## [INSTRUCTIONS FOR THE TASK]
The lines to reproduce from the material below are those from the one containing "付帯設備ご利用料金 (806, 2286)" through the one containing "Spanien (210, 2366)", both included; write them out exactly and add nothing.

## [MATERIAL TO PROCESS]
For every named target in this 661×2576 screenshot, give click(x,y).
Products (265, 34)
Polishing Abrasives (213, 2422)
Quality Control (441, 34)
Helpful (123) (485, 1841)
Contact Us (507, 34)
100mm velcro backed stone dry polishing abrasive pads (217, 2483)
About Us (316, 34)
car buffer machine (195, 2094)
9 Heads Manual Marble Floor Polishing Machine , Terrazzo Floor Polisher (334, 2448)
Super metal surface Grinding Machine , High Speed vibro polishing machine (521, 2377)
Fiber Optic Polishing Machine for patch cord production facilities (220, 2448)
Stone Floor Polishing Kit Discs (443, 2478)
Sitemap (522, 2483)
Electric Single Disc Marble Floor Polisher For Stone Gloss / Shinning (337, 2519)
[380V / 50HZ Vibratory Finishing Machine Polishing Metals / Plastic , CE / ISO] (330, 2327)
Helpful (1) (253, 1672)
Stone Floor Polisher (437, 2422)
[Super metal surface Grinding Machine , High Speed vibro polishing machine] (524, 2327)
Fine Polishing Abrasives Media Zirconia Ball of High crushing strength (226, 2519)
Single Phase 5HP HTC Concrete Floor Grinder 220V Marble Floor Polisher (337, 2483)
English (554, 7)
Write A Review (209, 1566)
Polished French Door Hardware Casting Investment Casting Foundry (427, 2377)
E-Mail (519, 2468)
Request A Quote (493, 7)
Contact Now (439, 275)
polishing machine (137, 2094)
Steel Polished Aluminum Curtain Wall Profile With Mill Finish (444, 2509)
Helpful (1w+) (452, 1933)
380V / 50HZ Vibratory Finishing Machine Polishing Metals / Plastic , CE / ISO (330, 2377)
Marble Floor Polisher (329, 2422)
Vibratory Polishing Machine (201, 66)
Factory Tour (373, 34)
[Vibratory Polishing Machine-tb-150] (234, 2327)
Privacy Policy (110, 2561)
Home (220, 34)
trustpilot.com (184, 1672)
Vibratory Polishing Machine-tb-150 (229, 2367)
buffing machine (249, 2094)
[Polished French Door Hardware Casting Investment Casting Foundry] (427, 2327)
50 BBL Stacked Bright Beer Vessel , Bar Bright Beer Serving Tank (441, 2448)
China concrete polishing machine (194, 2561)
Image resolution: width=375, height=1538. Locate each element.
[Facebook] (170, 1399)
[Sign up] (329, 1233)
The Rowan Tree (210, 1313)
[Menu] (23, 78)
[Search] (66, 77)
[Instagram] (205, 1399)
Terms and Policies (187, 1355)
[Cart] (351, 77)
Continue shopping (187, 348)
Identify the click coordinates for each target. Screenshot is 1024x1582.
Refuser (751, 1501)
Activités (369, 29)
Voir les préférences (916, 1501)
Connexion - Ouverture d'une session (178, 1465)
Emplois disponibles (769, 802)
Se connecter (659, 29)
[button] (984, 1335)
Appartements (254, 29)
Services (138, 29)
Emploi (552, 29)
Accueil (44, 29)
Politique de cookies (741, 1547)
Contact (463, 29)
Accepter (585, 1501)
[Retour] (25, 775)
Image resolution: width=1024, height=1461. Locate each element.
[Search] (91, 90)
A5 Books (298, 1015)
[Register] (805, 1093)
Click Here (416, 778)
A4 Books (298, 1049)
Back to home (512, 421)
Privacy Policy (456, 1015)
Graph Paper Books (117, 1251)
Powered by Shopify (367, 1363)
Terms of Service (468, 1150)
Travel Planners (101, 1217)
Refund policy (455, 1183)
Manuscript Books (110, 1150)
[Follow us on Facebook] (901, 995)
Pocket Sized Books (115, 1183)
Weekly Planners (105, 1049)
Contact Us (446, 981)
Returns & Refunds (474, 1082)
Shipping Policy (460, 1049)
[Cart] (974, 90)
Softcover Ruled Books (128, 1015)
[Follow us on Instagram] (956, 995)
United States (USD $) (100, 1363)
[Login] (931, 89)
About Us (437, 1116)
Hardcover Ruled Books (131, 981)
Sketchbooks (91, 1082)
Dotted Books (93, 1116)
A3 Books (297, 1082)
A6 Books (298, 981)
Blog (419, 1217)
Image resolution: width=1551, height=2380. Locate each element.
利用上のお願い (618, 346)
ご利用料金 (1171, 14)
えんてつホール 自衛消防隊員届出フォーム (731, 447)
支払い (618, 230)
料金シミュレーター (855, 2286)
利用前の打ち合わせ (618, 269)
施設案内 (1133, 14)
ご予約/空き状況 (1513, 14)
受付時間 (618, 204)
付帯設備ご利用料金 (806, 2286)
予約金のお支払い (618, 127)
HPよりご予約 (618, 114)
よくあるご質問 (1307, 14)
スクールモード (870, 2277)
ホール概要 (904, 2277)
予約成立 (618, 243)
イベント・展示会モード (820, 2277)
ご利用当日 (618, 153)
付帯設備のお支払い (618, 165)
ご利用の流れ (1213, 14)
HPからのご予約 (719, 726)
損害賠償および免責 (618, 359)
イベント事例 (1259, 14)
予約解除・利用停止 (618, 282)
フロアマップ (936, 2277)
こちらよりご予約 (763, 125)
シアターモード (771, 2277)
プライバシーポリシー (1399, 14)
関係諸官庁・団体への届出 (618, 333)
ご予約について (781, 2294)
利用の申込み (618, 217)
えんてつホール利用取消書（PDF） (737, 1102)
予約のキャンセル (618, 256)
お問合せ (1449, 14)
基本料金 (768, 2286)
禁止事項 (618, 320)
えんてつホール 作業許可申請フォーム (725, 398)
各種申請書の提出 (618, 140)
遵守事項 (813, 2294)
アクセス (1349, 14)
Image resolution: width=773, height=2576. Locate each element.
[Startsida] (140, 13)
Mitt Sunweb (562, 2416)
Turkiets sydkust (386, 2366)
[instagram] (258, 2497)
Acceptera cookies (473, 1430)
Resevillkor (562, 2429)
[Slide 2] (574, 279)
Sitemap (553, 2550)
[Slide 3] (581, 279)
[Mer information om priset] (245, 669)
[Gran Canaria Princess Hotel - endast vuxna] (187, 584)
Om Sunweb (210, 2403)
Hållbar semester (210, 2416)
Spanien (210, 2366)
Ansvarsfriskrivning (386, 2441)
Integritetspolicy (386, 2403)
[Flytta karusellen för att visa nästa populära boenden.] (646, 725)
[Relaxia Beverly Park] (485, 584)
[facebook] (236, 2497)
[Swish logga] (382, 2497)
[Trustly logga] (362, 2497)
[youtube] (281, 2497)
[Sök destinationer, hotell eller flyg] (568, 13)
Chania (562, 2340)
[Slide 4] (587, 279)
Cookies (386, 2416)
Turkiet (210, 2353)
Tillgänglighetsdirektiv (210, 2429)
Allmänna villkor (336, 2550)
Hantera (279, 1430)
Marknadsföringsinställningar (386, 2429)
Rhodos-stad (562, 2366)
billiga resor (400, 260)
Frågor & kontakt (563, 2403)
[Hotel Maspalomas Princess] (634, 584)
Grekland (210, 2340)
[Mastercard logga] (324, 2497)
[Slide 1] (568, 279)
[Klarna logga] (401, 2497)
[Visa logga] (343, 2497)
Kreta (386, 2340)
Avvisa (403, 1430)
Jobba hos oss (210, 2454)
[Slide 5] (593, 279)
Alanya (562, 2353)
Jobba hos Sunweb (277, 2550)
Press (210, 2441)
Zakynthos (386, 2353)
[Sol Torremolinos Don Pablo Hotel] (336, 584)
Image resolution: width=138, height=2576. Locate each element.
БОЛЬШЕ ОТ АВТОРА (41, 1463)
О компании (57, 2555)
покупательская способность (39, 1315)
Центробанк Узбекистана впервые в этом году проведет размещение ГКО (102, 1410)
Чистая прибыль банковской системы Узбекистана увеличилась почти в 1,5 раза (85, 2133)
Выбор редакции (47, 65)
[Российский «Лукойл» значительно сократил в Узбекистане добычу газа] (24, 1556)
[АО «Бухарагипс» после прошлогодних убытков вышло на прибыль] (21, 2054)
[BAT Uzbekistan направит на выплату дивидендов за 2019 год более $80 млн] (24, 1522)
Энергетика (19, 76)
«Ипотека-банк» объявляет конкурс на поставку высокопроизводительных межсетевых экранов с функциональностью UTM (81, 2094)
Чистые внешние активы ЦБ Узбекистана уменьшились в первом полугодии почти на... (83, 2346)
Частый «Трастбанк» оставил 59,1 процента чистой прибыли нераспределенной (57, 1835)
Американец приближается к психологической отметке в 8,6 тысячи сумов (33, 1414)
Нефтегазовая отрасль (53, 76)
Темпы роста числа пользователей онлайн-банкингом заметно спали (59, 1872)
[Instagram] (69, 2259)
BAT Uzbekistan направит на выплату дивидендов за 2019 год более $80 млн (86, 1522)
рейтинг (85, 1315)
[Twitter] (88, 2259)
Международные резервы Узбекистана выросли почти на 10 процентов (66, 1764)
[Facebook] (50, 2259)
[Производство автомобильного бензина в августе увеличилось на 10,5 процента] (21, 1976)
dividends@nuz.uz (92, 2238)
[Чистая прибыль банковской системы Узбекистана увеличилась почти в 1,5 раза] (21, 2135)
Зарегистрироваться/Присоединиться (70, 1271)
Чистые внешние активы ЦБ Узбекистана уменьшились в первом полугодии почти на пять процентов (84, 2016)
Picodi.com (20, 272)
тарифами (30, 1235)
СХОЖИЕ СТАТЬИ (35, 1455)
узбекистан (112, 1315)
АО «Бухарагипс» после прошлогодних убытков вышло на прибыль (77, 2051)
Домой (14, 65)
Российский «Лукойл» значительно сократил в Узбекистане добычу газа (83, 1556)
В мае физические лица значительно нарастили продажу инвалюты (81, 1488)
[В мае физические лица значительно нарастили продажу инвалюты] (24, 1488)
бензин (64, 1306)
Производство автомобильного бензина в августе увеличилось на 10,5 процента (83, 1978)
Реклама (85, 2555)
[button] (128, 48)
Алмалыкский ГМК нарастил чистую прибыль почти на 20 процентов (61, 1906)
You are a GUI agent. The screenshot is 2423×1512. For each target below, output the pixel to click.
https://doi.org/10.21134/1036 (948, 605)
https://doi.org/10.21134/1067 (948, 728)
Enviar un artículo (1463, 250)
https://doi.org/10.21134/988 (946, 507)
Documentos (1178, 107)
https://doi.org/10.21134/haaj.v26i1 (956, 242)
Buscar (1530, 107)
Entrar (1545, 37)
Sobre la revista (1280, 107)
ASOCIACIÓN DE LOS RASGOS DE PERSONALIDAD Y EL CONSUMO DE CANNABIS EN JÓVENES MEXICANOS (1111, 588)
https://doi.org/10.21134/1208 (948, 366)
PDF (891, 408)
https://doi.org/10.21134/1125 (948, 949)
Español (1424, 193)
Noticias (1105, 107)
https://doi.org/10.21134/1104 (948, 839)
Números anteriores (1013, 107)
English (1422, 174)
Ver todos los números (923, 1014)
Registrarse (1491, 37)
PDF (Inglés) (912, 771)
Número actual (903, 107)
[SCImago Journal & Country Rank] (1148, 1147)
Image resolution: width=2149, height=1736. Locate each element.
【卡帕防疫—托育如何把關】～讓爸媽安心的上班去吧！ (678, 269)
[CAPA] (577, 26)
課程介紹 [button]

## [EXERCISE OUTPUT]
付帯設備ご利用料金 (806, 2286)
予約金のお支払い (618, 127)
HPよりご予約 (618, 114)
よくあるご質問 (1307, 14)
スクールモード (870, 2277)
ホール概要 (904, 2277)
予約成立 (618, 243)
イベント・展示会モード (820, 2277)
ご利用当日 (618, 153)
付帯設備のお支払い (618, 165)
ご利用の流れ (1213, 14)
HPからのご予約 (719, 726)
損害賠償および免責 (618, 359)
イベント事例 (1259, 14)
予約解除・利用停止 (618, 282)
フロアマップ (936, 2277)
こちらよりご予約 (763, 125)
シアターモード (771, 2277)
プライバシーポリシー (1399, 14)
関係諸官庁・団体への届出 (618, 333)
ご予約について (781, 2294)
利用の申込み (618, 217)
えんてつホール利用取消書（PDF） (737, 1102)
予約のキャンセル (618, 256)
お問合せ (1449, 14)
基本料金 (768, 2286)
禁止事項 (618, 320)
えんてつホール 作業許可申請フォーム (725, 398)
各種申請書の提出 (618, 140)
遵守事項 (813, 2294)
アクセス (1349, 14)
Image resolution: width=773, height=2576. Locate each element.
[Startsida] (140, 13)
Mitt Sunweb (562, 2416)
Turkiets sydkust (386, 2366)
[instagram] (258, 2497)
Acceptera cookies (473, 1430)
Resevillkor (562, 2429)
[Slide 2] (574, 279)
Sitemap (553, 2550)
[Slide 3] (581, 279)
[Mer information om priset] (245, 669)
[Gran Canaria Princess Hotel - endast vuxna] (187, 584)
Om Sunweb (210, 2403)
Hållbar semester (210, 2416)
Spanien (210, 2366)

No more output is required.